The Loom of Language, by Frederick Bodmer (A Review)03 Apr 2017 | language
The first half of the 20th century was a heady time for language learning and study. The field of philology (now commonly called historical linguistics) was at its zenith. Much of the evolution of the Proto-Indo European language family had been worked out. The hope that a world-wide auxiliary language, such as Esperanto, would be adopted internationally had not yet been utterly dashed by the two World Wars.
In this milieu, Frederick Bodmer published The Loom of Language, an erudite guide on how to study multiple languages efficiently. Bodmer was a professor of philology at MIT during this time. He was succeeded there in 1955 by Noam Chomsky, whose revolutionary ideas were responsible as much as anything for changing philology into what we think of as modern linguistics.
The book was edited by Bodmer’s friend Lancelot Hogben, a zoologist turned popular science writer and inventor of the auxiliary language Interglossa, and was part of a series of books entitled Primers for the Age of Plenty that also included volumes on mathematics, general science, and history. The science and history books are long out of print, but the mathematics book, Mathematics for the Million, remains available. (I, of course, own a copy and will review it eventually…)
There is so much great information in here that it requires repeat readings over several years, especially Part II. Consider this book a meta-manual for learning how to learn languages.
It is divided into four parts. Part I is a “natural history” of language. Part II covers the “hybrid heritage” of English as a language which straddles the Germanic and Romance branches of the Indo-European language tree. Part III covers language problems and planning movements.

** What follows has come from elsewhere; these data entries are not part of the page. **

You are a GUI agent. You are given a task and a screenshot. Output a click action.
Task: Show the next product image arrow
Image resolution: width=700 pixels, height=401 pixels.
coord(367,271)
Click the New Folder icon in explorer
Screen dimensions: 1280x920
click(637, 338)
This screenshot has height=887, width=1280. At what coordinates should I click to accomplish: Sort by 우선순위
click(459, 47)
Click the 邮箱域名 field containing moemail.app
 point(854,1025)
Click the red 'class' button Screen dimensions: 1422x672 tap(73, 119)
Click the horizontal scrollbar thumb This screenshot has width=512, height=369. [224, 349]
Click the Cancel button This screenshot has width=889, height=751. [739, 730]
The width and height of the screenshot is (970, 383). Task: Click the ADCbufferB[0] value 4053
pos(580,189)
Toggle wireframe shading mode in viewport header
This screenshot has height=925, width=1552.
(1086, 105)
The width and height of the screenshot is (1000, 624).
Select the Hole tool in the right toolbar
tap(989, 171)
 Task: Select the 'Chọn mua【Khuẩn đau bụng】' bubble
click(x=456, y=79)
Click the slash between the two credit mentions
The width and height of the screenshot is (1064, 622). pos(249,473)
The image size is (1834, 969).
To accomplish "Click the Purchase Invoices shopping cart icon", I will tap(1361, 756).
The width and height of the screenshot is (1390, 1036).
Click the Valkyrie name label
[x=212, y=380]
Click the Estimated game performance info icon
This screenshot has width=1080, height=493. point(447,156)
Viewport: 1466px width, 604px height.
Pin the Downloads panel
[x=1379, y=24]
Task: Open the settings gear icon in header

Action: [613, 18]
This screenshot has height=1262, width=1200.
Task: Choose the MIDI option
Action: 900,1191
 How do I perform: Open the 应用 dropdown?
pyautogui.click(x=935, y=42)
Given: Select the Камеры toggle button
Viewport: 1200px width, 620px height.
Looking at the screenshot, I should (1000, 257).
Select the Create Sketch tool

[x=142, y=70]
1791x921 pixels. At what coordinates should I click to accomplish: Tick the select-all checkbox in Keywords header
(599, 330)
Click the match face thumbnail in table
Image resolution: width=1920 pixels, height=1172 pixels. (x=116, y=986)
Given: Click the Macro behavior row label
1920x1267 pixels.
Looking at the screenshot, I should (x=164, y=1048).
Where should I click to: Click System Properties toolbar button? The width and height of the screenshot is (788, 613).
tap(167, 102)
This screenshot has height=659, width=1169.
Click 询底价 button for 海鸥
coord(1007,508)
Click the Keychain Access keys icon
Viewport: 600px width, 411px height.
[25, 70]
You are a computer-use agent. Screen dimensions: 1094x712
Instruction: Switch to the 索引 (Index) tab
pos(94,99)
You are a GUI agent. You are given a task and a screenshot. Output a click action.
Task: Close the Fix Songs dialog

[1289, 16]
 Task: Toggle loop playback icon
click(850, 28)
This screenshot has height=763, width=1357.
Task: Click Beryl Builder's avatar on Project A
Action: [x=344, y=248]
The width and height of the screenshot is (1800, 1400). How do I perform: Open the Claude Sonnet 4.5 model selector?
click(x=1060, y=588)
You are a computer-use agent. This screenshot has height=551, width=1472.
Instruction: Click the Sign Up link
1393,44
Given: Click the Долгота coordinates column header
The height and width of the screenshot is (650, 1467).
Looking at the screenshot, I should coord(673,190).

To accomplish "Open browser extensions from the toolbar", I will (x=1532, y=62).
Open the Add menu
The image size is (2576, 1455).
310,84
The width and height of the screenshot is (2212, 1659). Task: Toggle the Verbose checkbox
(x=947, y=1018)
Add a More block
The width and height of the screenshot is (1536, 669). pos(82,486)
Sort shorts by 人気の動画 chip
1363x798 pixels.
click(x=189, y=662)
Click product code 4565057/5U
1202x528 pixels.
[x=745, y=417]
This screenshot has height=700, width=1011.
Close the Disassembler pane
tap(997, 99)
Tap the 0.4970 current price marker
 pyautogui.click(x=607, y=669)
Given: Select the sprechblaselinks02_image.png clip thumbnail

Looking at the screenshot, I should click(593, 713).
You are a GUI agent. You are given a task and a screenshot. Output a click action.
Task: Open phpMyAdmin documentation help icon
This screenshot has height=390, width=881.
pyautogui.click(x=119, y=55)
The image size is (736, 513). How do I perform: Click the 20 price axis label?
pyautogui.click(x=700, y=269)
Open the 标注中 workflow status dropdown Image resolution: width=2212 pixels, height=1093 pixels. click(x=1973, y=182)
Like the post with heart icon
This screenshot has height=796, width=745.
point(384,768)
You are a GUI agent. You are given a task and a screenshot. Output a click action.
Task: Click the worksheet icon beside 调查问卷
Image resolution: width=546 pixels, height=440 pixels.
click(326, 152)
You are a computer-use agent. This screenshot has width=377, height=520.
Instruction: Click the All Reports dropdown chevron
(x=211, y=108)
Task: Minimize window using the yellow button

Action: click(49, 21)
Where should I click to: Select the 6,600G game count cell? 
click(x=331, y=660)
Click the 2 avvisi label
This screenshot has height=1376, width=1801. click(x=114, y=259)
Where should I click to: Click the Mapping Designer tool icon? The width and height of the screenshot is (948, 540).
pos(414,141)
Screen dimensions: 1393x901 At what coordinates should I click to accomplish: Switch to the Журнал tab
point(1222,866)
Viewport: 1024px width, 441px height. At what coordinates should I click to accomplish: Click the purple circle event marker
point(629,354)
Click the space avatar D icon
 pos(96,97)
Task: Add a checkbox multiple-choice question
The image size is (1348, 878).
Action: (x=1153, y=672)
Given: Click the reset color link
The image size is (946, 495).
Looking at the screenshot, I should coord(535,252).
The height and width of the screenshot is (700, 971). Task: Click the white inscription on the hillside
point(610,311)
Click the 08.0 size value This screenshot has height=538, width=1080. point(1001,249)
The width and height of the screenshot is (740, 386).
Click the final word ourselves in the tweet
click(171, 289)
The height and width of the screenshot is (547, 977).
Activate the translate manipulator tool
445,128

Part IV is a “language museum” of comparative vocabulary tables.
The most fascinating feature of this book is how it frames being a native English speaker as a positive, not a negative. While speaking English might be a disincentive to learn other languages, it can also be a great base to learn from due to its hybrid Germanic/Romantic vocabulary. As such, the book covers Swedish, Danish, Dutch, and German in the Teutonic track and French, Spanish, Portuguese, and Italian in the Romance track, not to mention plenty of discussion of parent languages like Latin and Old English.
The Loom of Language shares much information and spirit with The Seven Sieves. The latter is also very good, but Loom is more comprehensive and easier to find. There is even a scanned copy available on Archive.org.
As I said above, Part II is a treasure trove. Bodmer distills everything a student needs to know about sound correspondences, etc. to make connections across the outlined languages and accelerate learning. The only annoyance is that the huge tables in Part IV aren’t available online somewhere as spreadsheets (the book is almost a century old after all) so one could import them into a spaced repetition system like Anki for efficient learning. I typed these out as Google spreadsheets for my own use. I’ve made them available here: Romance Word List, Germanic Word List, and the Greek Roots List from the language museum. Importing into Anki or suchlike is pretty easy.
With the growth of the “polyglot” trend online, resources that purport to teach you how to learn languages quickly are increasingly common. Fluent in 3 Months by Benny Lewis and Fluent Forever by Gabriel Wyner are two notable examples. However, few of these modern books come close to the rigor of Bodmer’s tome.